> **Problem to work on**:
Up to and including the line with "Task: Click the Close workbook icon", restate the records below word for word, beginning with their first line.

> **Information**:
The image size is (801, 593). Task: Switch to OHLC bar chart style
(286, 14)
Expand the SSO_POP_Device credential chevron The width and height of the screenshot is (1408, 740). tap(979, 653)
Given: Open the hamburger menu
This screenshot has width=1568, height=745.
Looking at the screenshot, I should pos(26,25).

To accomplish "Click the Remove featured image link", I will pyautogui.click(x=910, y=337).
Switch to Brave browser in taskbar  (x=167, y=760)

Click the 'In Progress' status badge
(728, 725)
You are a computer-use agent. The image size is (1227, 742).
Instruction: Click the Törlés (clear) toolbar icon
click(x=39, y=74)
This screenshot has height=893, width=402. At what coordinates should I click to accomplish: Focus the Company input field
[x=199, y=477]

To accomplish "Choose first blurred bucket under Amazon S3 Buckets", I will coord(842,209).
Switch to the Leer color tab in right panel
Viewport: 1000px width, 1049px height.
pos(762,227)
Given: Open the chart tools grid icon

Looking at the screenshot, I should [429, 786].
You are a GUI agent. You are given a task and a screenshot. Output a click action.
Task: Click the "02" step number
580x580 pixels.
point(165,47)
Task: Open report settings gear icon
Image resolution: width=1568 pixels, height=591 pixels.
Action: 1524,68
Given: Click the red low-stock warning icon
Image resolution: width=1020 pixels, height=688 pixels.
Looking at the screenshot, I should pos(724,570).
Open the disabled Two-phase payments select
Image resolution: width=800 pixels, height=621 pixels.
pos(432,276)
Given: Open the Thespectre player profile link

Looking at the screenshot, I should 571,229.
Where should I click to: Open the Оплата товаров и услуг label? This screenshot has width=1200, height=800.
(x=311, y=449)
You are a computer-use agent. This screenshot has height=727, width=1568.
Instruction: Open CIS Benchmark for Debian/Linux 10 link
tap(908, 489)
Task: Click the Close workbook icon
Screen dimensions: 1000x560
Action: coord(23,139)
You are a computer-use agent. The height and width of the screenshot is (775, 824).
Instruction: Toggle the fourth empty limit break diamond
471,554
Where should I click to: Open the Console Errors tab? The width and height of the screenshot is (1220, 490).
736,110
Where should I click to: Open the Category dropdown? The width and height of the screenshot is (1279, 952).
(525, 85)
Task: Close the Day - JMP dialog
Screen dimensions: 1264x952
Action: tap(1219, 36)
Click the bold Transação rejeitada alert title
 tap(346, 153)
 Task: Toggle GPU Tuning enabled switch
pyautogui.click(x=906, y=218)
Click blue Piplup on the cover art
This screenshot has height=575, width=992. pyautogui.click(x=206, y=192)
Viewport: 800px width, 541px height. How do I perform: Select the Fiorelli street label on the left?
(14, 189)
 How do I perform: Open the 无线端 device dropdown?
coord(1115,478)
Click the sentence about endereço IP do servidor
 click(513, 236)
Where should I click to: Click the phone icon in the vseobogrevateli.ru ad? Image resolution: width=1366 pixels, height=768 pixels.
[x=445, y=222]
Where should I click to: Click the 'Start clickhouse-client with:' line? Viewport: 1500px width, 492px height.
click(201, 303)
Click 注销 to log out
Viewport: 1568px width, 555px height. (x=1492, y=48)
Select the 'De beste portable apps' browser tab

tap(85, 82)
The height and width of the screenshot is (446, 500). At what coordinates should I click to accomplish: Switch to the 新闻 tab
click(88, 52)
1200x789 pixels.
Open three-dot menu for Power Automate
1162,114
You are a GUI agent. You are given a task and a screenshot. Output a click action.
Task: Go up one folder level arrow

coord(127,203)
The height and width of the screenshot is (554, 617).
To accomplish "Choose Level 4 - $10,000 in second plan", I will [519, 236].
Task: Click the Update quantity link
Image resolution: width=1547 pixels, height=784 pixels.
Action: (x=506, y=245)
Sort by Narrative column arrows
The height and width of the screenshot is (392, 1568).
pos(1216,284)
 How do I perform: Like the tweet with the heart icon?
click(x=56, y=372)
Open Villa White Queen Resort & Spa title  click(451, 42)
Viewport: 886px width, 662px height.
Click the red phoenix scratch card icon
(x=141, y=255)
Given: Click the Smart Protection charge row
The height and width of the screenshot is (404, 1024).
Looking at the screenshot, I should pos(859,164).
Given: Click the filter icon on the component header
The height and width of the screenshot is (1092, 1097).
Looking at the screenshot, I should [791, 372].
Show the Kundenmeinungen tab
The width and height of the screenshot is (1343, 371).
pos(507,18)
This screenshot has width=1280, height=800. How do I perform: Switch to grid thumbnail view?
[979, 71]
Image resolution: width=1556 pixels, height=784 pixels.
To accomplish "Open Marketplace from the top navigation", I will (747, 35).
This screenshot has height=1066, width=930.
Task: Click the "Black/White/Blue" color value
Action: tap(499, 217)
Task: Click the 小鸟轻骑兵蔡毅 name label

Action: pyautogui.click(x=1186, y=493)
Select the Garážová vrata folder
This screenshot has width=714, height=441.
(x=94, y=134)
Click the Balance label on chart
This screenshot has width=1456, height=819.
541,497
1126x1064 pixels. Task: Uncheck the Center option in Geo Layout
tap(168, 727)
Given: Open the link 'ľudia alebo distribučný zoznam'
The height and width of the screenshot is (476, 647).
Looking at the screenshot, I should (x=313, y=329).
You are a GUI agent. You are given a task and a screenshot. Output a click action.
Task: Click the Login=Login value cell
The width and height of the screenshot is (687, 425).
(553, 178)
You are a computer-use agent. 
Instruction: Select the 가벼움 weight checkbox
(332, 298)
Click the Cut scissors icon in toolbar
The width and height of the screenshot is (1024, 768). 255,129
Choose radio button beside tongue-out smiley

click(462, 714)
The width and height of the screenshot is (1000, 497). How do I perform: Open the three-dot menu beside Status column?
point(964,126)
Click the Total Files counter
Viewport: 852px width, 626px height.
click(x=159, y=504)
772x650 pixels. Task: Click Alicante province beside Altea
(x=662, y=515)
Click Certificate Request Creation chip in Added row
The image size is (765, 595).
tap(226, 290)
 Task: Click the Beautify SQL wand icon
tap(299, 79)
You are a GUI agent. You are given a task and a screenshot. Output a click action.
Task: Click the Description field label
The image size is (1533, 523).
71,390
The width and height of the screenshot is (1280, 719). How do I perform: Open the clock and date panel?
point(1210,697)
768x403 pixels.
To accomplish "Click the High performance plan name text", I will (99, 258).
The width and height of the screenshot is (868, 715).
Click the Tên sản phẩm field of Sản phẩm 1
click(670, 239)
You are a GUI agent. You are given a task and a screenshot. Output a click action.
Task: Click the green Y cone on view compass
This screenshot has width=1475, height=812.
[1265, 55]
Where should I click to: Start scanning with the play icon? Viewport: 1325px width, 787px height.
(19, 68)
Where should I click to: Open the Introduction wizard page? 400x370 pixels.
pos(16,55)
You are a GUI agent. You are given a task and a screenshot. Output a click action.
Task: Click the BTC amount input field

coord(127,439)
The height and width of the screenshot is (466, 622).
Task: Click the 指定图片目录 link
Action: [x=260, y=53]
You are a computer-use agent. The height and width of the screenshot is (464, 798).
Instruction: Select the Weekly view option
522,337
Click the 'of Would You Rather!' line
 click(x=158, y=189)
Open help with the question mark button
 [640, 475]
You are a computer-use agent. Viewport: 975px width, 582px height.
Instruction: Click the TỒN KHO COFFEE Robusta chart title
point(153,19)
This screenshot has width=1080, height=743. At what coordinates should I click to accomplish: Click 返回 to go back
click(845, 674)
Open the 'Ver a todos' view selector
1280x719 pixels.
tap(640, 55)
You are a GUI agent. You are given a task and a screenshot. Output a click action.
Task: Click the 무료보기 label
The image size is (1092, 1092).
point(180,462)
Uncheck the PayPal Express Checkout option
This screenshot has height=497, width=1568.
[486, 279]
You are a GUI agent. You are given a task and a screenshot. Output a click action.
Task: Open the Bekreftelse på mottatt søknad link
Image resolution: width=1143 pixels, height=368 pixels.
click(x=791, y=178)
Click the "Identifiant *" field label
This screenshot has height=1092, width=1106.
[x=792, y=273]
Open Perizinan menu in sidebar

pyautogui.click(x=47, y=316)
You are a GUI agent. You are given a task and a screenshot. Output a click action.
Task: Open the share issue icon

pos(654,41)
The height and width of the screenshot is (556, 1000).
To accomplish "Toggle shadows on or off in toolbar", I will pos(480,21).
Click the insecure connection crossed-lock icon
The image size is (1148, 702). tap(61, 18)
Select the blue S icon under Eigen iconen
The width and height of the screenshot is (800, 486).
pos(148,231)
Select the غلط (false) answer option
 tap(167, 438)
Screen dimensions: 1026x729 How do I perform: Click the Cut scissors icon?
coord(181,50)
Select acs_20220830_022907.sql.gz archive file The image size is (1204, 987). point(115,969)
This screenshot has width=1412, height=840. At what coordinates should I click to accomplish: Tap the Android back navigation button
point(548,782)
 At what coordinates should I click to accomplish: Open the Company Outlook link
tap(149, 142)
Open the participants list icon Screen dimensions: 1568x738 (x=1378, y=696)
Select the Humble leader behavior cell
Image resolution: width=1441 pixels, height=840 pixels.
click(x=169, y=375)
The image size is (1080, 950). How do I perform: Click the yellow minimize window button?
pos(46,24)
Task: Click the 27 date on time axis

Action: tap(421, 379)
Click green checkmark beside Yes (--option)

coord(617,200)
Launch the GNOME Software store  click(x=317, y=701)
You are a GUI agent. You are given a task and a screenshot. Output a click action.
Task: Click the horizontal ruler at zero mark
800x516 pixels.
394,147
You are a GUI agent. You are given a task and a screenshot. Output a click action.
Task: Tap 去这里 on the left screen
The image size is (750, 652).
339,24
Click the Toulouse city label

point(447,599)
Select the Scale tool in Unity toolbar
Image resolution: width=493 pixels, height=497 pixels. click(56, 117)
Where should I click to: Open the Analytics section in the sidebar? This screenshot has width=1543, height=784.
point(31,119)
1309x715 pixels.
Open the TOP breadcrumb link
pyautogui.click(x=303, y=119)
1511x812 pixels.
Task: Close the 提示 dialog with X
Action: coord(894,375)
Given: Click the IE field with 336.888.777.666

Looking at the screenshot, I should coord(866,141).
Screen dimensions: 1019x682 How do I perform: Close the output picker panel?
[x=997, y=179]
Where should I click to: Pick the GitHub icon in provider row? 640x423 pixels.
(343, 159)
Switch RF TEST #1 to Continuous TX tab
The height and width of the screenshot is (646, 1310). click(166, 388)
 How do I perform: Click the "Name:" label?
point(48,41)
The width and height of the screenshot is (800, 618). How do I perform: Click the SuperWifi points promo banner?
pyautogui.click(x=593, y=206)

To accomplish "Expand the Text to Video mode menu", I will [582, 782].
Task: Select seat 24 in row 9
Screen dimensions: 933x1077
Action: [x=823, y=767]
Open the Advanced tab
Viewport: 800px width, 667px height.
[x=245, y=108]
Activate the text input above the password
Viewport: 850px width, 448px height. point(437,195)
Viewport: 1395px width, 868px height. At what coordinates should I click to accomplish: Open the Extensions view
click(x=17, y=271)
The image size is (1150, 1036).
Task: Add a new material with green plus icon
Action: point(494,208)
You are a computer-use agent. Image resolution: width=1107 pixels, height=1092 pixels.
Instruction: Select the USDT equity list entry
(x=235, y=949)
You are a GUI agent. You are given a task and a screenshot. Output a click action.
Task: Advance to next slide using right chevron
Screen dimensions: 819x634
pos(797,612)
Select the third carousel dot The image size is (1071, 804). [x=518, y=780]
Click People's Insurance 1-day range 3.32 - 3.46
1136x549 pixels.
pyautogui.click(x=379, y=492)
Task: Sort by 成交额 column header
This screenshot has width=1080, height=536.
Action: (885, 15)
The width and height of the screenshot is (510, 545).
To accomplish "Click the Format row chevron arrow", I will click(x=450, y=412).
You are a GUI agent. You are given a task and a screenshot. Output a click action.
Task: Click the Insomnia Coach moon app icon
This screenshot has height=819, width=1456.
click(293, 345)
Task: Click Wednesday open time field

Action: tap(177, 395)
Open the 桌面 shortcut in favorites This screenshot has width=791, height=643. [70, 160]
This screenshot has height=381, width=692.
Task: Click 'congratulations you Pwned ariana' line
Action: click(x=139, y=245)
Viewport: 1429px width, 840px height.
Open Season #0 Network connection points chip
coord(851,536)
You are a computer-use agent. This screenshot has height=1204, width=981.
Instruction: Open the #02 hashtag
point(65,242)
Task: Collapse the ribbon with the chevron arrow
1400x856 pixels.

> **Task solution**:
The image size is (801, 593). Task: Switch to OHLC bar chart style
(286, 14)
Expand the SSO_POP_Device credential chevron The width and height of the screenshot is (1408, 740). tap(979, 653)
Given: Open the hamburger menu
This screenshot has width=1568, height=745.
Looking at the screenshot, I should pos(26,25).

To accomplish "Click the Remove featured image link", I will pyautogui.click(x=910, y=337).
Switch to Brave browser in taskbar  (x=167, y=760)

Click the 'In Progress' status badge
(728, 725)
You are a computer-use agent. The image size is (1227, 742).
Instruction: Click the Törlés (clear) toolbar icon
click(x=39, y=74)
This screenshot has height=893, width=402. At what coordinates should I click to accomplish: Focus the Company input field
[x=199, y=477]

To accomplish "Choose first blurred bucket under Amazon S3 Buckets", I will coord(842,209).
Switch to the Leer color tab in right panel
Viewport: 1000px width, 1049px height.
pos(762,227)
Given: Open the chart tools grid icon

Looking at the screenshot, I should [429, 786].
You are a GUI agent. You are given a task and a screenshot. Output a click action.
Task: Click the "02" step number
580x580 pixels.
point(165,47)
Task: Open report settings gear icon
Image resolution: width=1568 pixels, height=591 pixels.
Action: 1524,68
Given: Click the red low-stock warning icon
Image resolution: width=1020 pixels, height=688 pixels.
Looking at the screenshot, I should pos(724,570).
Open the disabled Two-phase payments select
Image resolution: width=800 pixels, height=621 pixels.
pos(432,276)
Given: Open the Thespectre player profile link

Looking at the screenshot, I should 571,229.
Where should I click to: Open the Оплата товаров и услуг label? This screenshot has width=1200, height=800.
(x=311, y=449)
You are a computer-use agent. This screenshot has height=727, width=1568.
Instruction: Open CIS Benchmark for Debian/Linux 10 link
tap(908, 489)
Task: Click the Close workbook icon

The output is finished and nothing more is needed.